>>>

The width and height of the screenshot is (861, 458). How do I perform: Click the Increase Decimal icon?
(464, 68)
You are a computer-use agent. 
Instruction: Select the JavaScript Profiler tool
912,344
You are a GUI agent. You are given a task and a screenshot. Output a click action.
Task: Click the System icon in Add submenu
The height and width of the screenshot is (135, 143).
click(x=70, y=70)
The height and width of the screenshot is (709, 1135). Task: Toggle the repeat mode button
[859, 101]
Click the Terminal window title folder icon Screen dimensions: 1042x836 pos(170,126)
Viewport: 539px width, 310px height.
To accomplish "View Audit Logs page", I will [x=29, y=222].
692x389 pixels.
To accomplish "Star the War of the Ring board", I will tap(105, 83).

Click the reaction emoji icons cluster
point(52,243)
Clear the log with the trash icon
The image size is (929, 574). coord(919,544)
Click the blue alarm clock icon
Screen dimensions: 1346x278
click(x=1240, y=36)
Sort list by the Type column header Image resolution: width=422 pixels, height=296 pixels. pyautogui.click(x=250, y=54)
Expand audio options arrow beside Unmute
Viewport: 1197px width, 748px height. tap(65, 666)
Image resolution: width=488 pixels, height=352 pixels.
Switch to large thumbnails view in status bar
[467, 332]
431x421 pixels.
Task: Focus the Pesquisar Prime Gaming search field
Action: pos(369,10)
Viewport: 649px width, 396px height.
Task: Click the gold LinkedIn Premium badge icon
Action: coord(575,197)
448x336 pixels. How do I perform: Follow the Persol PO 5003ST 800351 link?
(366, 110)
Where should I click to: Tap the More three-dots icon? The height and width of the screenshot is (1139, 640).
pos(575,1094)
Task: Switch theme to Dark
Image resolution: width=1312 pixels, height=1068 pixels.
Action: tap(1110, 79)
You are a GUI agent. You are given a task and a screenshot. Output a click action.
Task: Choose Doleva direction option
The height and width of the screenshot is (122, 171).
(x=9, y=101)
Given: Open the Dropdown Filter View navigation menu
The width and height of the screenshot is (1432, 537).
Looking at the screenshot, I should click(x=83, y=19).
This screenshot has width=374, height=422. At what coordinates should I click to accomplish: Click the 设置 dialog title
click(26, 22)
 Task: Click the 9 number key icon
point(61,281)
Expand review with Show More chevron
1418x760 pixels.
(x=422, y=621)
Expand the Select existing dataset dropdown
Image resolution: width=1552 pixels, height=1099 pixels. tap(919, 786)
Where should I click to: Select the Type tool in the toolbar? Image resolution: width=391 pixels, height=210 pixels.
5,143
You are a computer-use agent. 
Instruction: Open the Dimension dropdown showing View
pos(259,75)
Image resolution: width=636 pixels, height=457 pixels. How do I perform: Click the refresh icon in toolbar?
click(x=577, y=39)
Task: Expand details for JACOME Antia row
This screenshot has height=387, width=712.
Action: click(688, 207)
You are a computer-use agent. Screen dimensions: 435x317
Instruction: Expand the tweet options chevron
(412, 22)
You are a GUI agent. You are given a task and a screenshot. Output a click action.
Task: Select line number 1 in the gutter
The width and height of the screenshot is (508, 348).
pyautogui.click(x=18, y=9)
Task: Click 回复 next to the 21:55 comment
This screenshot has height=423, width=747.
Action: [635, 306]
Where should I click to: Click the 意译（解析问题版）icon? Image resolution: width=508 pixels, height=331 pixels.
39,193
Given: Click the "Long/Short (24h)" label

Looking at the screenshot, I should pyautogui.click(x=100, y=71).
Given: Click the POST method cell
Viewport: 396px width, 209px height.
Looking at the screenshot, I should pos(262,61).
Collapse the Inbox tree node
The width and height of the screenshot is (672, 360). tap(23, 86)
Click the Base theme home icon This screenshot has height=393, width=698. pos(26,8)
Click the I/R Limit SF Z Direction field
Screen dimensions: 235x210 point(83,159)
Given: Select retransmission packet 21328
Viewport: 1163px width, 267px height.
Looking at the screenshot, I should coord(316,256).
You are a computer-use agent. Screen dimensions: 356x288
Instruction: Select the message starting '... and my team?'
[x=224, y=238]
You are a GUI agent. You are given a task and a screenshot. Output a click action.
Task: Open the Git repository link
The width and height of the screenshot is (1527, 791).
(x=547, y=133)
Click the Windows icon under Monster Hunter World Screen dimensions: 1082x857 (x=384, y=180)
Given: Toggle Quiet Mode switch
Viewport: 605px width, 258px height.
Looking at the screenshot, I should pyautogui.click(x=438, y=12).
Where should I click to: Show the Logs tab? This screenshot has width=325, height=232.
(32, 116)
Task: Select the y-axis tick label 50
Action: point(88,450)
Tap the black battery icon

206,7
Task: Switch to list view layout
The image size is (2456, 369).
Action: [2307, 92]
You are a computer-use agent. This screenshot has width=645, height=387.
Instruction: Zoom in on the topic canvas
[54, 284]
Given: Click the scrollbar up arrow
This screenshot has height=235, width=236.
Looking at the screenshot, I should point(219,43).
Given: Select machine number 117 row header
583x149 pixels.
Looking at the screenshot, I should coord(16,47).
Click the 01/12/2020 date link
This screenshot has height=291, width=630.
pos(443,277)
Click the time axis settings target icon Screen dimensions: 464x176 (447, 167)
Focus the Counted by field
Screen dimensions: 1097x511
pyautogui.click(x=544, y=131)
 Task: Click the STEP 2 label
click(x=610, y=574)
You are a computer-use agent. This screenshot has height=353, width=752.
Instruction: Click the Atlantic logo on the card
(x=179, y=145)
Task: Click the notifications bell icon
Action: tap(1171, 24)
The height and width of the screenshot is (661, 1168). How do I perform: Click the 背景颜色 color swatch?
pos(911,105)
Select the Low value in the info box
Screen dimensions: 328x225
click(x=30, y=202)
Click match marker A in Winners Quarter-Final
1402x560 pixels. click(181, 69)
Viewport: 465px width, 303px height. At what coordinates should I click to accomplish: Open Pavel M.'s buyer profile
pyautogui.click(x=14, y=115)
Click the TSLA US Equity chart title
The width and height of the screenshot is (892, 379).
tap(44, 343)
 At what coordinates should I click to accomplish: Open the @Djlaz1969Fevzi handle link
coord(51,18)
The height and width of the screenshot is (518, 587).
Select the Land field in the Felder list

<<<

Every line holding the word "will" should be copied out of the material.

#### [RESPONSE]
To accomplish "View Audit Logs page", I will [x=29, y=222].
To accomplish "Star the War of the Ring board", I will tap(105, 83).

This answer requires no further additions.